Hedge funds are respected for their profitability, but they are also blamed for their destabilizing effects on world financial markets. However, the predictions of the big brothers are not accurate, and overconfidence often makes them pursue risks. The capital market is a place full of humanity and variables.

The huge success achieved over the years has convinced Robertson to invest in his own investment philosophy, focusing on investing in “value stocks” in the traditional economic sector. He did not expect to lose money in the whirlwind of technology stocks; he later mistakenly bet on the depreciation of the yen against the dollar. With a loss of more than US$2 billion, investors began to redeem funds. In March 2000, the Tiger Fund closed. Quantum Fund also lost $2 billion during the Russian debt crisis in 1998, and then lost $3 billion in the Internet bubble.

People realize that when talented investors also make mistakes and mistakes, it is difficult to win long-term in complex markets based on human qualitative analysis alone. Human behavior deviations often lead us to make irrational investment decisions, regardless of whether you are an ordinary person or a genius (related articles “Centennial Stock Exchange”)

The size and composition of US ETFs since 1996 (in billions of dollars)

Source: ICI, Shen Wanhongyuan Research

Look at the situation in China. Funds with real hedging significance in the A-share market have only appeared since the introduction of stock index futures in 2010, and their history is still very short. Quantitative trading has also entered the horizon of Chinese investors at this time. On February 7, 2014, after the China Securities Regulatory Commission opened the private equity fund registration and filing system, Chinese hedge fund companies could be established by filing with the fund industry association to issue their own hedge fund products.

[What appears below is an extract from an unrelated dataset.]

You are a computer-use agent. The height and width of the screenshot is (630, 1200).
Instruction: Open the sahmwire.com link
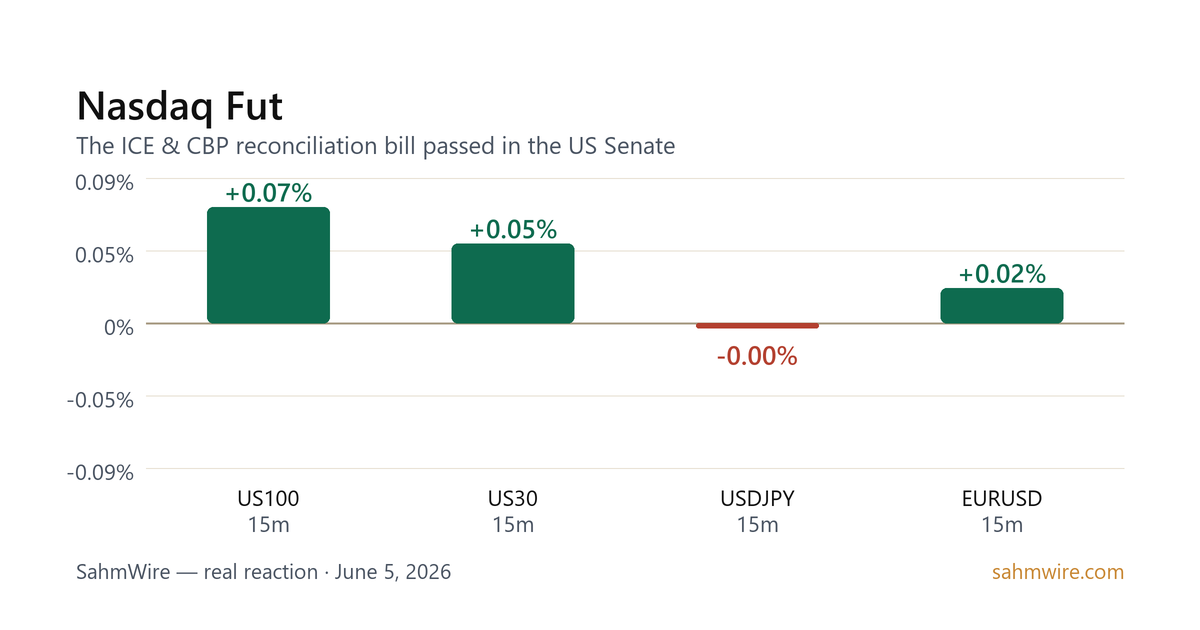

Currently, fund companies in Mainland China that can be called hedge funds are estimated to be about 70Xi, less speculation, adhere to a reliable investment concept and a systematic investment framework, investors can overcome their inherent defects and win in the long-distance investment.


References:

1. “Father of Hedge Funds-Alfred Winslow Jones Investment Story”, Wealth Management;

2. “The Great Financial Defeat—A Long-Term Capital Management Company’s Rise and Fall”, Huixue;

3. “What is the risk of this round of US financial investment institutions?” Hedge Fund “Leverage” Study, Zhongtai Securities;

4. “Striving for stability: the past and present of hedge funds”, Huatai Securities;

5. “Decrypt the first 10 years of development of Chinese-style hedge funds”: From germination to blossoming everywhere, Huiyu Global Family Think Tank;

6. “16 top hedge fund tycoons: talk about the next 10 years of quantitative investment! 》, Quantification and machine learning;

7. “What is a quantitative hedge fund”, Huaer Street Reference;

8. “The History and Investment Revelation of the Top Four Hedge Funds in the World,” read Dudu Finance.